どういうことになっているのがわけがわからず、わたしは前をずんずん歩いていく幸村に半ば引きずられる形で付いていった。
幸村の手はごつごつして大きくて、暖かかった。





「幸村、変なこと聞くけどさ」
「うむ?」
「きょ、今日は本当に、どうしちゃったの?」


終始幸村はわたしの手を離さなかった。
二人で昼食を食べて、水族館に行って、夜景のよく見えるタワーに登って。
その最中でも最低限わたしの手を離さないように、ずっと握っていた。
今だってそう、ぎゅうって握る力は衰えずわたしの手を捉えて離さない。
そして、わたしを見る目が妙に優しくて、幸村を見返せない。
うう、なんだこの苦しさ。
胸がぎゅうぎゅう苦しめられて息ができない。

わたしは触れられることを望んでいたのだ、うれしいのは本当なのだ、でも、どうも腑に落ちない。
この身の変わりようはなんなのだろう。


「……どうしたもないのだ、俺自身、ずっと、こうしていたかったのだ」


幸村はふっ、と微笑んだ。


「……政宗殿が、お前は壊れ物じゃないのだから、大丈夫、だと言った」
「……?」
「俺の力は強くて重いから、細くて小さいお前は受け止め切れないと思っていた、から、我慢していた時も、あったけれど」
「が、まん?」


顔中に熱が集まってくる。
どうしよう、大変だ大変だ、大変だ。

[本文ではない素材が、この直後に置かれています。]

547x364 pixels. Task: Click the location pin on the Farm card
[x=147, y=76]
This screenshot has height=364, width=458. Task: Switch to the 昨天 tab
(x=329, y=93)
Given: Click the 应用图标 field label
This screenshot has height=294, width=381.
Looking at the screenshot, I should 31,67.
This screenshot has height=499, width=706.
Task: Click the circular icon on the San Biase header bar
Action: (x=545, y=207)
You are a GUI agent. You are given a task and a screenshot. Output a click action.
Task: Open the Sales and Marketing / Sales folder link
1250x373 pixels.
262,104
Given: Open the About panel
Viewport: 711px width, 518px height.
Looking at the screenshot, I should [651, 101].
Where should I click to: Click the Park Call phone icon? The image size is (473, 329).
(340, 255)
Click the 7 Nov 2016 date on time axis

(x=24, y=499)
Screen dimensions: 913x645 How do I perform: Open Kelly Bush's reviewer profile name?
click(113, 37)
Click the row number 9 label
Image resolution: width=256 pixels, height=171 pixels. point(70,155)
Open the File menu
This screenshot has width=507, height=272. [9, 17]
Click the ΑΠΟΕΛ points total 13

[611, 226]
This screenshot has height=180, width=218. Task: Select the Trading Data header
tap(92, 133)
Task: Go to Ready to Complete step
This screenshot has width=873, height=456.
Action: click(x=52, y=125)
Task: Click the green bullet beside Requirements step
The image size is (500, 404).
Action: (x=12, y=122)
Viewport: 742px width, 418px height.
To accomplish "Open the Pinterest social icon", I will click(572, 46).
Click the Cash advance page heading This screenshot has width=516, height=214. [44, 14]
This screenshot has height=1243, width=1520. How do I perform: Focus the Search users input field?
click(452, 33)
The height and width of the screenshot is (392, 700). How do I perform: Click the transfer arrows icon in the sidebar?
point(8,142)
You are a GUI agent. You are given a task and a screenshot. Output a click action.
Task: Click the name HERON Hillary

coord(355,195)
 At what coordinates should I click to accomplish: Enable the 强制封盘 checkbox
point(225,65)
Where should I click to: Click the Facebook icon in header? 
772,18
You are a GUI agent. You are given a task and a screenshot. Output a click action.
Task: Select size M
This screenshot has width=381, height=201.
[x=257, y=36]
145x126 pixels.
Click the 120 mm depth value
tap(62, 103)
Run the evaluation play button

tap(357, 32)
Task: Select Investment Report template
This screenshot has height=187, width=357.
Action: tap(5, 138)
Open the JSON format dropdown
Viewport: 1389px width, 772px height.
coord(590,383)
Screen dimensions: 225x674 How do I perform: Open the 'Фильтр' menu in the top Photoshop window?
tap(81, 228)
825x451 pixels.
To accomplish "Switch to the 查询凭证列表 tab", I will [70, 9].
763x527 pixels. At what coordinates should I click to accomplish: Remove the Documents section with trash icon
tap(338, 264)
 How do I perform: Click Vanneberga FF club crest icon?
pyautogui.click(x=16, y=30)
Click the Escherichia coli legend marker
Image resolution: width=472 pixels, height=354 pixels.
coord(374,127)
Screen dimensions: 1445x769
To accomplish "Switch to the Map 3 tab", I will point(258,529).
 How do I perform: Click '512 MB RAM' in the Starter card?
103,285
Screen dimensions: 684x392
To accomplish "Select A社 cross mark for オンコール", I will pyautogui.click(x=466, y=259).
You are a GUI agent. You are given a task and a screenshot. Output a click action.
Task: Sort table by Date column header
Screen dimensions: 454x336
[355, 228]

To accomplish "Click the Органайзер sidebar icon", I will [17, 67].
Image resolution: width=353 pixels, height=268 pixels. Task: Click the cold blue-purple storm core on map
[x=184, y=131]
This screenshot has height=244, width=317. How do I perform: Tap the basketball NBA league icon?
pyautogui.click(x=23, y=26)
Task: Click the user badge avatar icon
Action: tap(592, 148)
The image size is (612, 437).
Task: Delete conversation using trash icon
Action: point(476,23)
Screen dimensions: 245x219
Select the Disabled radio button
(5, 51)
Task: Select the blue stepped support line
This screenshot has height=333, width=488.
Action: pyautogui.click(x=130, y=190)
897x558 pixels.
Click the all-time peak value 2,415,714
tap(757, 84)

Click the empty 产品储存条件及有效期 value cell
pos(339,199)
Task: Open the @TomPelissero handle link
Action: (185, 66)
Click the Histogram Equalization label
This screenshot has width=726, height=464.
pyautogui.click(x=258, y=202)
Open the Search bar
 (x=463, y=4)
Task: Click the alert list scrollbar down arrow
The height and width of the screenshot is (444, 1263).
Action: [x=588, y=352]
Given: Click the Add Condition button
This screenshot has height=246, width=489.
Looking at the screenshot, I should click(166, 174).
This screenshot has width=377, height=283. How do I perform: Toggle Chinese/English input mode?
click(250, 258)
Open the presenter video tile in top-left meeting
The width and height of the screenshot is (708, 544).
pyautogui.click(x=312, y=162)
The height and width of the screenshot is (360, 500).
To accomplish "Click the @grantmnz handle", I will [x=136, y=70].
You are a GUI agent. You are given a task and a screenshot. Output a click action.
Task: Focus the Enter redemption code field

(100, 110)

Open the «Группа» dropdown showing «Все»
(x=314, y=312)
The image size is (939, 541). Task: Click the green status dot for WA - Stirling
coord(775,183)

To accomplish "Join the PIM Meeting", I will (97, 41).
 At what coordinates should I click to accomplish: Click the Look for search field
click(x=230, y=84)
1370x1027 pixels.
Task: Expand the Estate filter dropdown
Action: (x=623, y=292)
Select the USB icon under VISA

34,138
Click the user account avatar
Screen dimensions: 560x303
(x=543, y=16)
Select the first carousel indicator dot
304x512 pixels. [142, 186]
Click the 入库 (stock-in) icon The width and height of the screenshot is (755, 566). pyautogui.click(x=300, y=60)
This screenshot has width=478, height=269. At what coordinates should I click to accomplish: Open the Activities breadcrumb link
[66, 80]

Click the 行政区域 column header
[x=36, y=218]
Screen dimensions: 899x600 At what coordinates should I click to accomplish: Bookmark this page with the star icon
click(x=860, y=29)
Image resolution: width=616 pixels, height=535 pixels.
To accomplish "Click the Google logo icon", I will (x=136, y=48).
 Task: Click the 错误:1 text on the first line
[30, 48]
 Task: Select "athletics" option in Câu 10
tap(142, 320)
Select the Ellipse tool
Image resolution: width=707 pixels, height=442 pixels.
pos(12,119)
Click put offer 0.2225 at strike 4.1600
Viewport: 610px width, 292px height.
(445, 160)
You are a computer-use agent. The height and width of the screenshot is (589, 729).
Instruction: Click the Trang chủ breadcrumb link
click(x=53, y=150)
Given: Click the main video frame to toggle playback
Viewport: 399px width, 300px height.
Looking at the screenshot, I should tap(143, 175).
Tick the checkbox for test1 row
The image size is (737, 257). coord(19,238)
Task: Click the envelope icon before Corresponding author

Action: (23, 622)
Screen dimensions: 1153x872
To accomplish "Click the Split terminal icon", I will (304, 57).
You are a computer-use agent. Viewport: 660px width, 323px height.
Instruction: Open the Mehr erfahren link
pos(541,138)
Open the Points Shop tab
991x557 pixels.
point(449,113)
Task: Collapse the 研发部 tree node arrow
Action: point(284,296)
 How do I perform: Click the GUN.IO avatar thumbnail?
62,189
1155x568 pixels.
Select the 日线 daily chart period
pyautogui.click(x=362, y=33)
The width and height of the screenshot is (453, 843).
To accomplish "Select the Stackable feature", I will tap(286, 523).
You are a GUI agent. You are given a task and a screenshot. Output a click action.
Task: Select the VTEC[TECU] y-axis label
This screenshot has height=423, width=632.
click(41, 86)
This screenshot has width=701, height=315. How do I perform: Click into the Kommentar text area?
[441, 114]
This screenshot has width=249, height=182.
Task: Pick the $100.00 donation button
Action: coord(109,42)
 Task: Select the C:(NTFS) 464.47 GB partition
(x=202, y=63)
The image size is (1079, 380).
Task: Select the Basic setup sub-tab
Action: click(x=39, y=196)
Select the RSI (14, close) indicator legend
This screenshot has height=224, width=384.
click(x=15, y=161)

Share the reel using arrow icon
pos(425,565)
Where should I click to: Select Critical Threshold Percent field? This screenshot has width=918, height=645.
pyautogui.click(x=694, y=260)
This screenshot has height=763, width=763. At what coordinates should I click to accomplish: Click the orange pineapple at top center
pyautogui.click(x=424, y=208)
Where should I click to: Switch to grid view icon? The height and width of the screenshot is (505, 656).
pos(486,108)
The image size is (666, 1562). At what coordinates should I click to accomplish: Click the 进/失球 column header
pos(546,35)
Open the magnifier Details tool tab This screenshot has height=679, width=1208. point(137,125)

緊急事態だ。
幸村も同じことを考えていたのだ、お互い触れ合いたいと思っていたのだ。
でもそれ以上に幸村はわたしのことを考えてくれて、わたしのことを大切に思ってくれて、だからこそ、わたしを大切に扱いすぎたのだ。

なんて愛おしくて仕方ない人なんだろう!
大丈夫、わたしは幸村にこんなにも力強く愛されるなら、もう他になにもいらないよ。


「こうして手を繋いでいても、お前は傷つかない。それ以前に、互いの体温が伝わりあって、今までよりずっとずっと幸せな気持ちになれる。だから、俺はもう大丈夫なのだと知った。俺がどのような想いをぶつけても、お前は、大丈夫であろう?」


幸村のずっとずっと強いわたしへの想いが、わたしの今まで知らなかった「女」の部分をぐっと締め付ける。
どうしよう、幸村が、とてつもなくかっこよくて、とんでもなく、素敵で、愛おしくて、ああ好きだ、好きだ幸村が。大好きだ。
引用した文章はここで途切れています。